Dear Sandy, LF group,
As I recall, the average sound card ADC claims about 70 or 80dB dynamic
range - while I have no doubt some have much better performance, the RX
IF/detector/AF sections are almost never going to be good enough to see any
benefit from an improved ADC.
This is understandable - as far as the designers are concerned, in a normal
HF/LF communications receiver design, all the channel filtering is
performed by the IF filter, and whatever signal is present at the filter
output is the "wanted" signal. So all the subsequent stages of the receiver
are expected to do is maintain an adequate signal to noise/distortion ratio
- for communications purposes, 40dB would be more than enough.
With LF narrow-band modes the situation is different - the selectivity and
unwanted signal rejection is defined entirely by the software, so all
circuits up to and including the sound card ADC are effectively the
front-end of the receiver, and have to handle large amounts of unwanted
signals and noise without distorting a weak wanted signal - not something
they were ever designed to do. This is the same as the argument against
add-on CW audio filters. However, in practice it usually seems to be
possible to set the gain so that neither receiver nor sound card are
overloaded, and the receiver noise level is only a tiny fraction of the
band noise, so it probably does not matter much most of the time.
Where it is a problem is when there are large unwanted signals in the IF
passband - this sometimes happens here when you are trying to copy a weak
QRSS signal, and there is a local station operating at the same time.
During the transatlantic tests I found that with the right adjustment of
receiver and sound card gain controls, along with the display parameters,
it was possible to copy a weak signal 50 - 60 dB below a strong local
signal, when 30s dots were being used.

- Short problem 1: List every decibel figure that appears in the email above, one per line.
- Short problem 2: Please reproduce everything in the email from "Where it is" down to "the same time.", word for word.

- Material supplied:
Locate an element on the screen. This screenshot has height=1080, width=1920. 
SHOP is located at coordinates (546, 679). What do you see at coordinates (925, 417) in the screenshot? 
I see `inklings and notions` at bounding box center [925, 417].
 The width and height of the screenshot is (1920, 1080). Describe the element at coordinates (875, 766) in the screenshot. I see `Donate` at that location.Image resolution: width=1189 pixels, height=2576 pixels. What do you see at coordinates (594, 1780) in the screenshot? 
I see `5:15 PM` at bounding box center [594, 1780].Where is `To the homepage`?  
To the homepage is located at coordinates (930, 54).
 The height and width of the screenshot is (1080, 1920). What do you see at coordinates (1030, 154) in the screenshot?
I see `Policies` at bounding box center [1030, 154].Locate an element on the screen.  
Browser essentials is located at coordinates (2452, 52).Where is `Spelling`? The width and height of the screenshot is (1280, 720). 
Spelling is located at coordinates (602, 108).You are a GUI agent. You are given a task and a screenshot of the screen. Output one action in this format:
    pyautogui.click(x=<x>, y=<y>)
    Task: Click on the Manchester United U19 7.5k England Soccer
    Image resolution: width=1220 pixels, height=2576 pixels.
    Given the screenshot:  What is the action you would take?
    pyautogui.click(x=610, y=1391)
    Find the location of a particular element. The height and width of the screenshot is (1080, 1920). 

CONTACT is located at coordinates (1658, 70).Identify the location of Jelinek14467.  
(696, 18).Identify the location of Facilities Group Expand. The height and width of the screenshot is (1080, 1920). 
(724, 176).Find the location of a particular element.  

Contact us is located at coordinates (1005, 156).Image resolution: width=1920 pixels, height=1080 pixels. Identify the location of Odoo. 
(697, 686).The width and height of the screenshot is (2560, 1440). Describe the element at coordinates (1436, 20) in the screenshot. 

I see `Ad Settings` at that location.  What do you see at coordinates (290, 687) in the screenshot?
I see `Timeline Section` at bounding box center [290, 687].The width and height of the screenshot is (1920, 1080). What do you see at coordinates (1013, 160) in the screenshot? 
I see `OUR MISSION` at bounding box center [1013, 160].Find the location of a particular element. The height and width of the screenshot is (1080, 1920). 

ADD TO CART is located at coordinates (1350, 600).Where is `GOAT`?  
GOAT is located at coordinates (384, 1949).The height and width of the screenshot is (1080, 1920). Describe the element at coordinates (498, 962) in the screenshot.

- Correct answer 1:
70dB
80dB
40dB
50 - 60 dB

- Correct answer 2:
Where it is a problem is when there are large unwanted signals in the IF
passband - this sometimes happens here when you are trying to copy a weak
QRSS signal, and there is a local station operating at the same time.